Task inputs.
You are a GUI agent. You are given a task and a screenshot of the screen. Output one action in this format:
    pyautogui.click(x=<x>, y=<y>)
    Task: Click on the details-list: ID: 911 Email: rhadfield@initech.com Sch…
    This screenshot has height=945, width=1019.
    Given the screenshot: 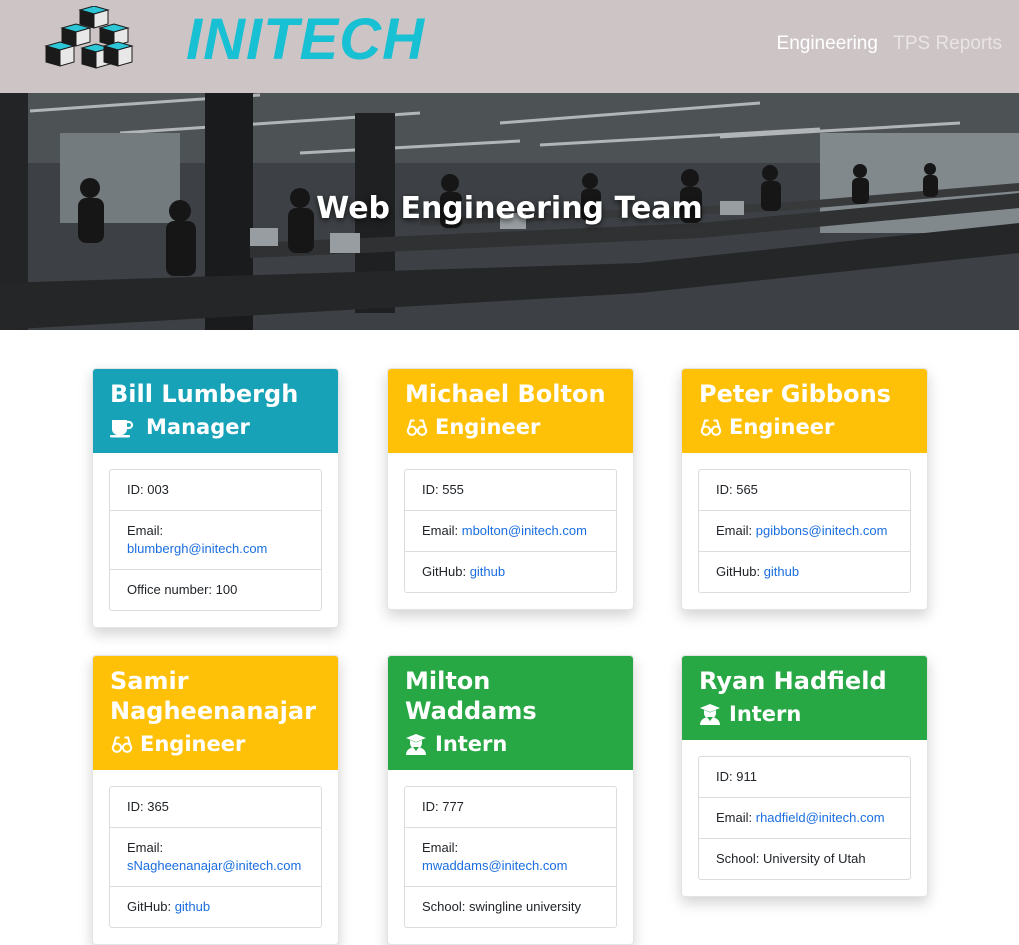 What is the action you would take?
    pyautogui.click(x=804, y=818)
    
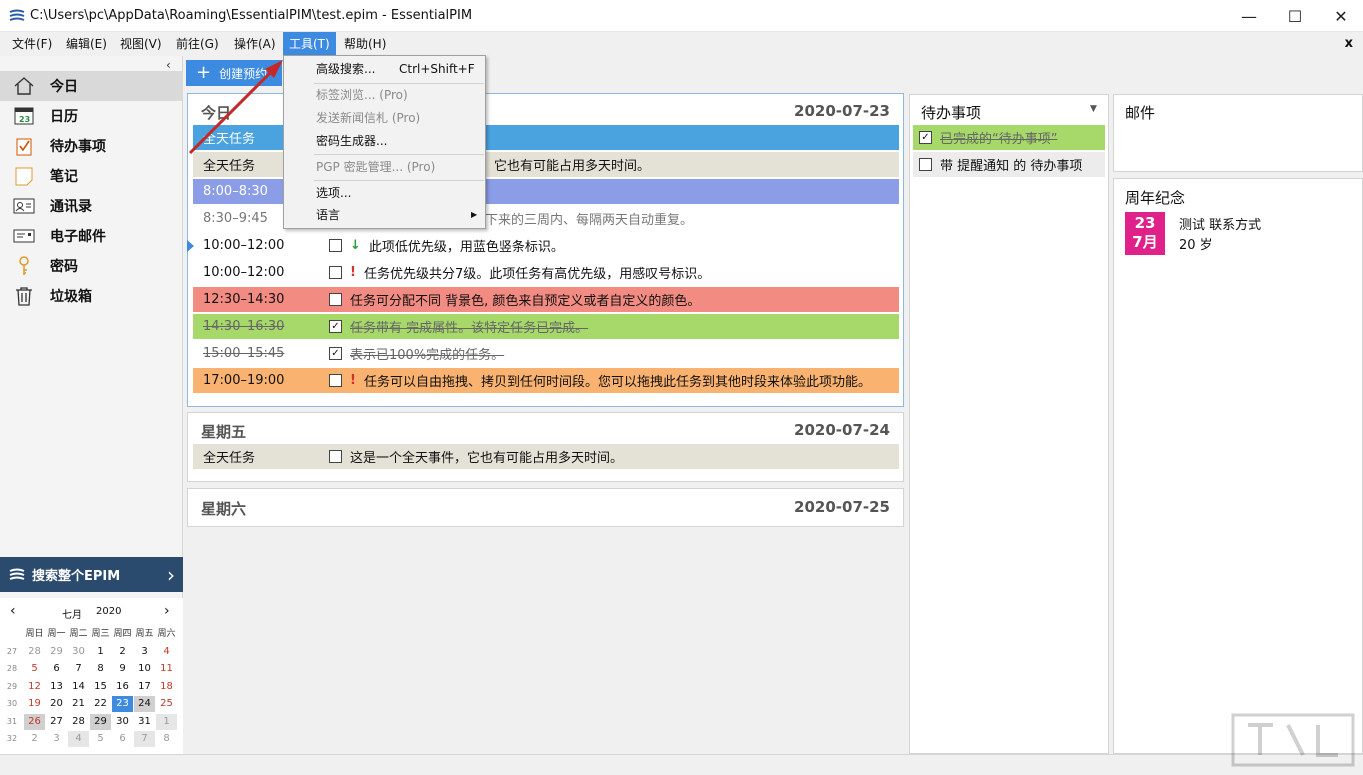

Problem statement. Retype the items above, starting at the first line and ending at the line that contains "This screenshot has".

Answer space.
You are a GUI agent. You are given a task and a screenshot of the screen. Output one action in this format:
    pyautogui.click(x=<x>, y=<y>)
    Task: Click on the details-list: ID: 911 Email: rhadfield@initech.com Sch…
    This screenshot has height=945, width=1019.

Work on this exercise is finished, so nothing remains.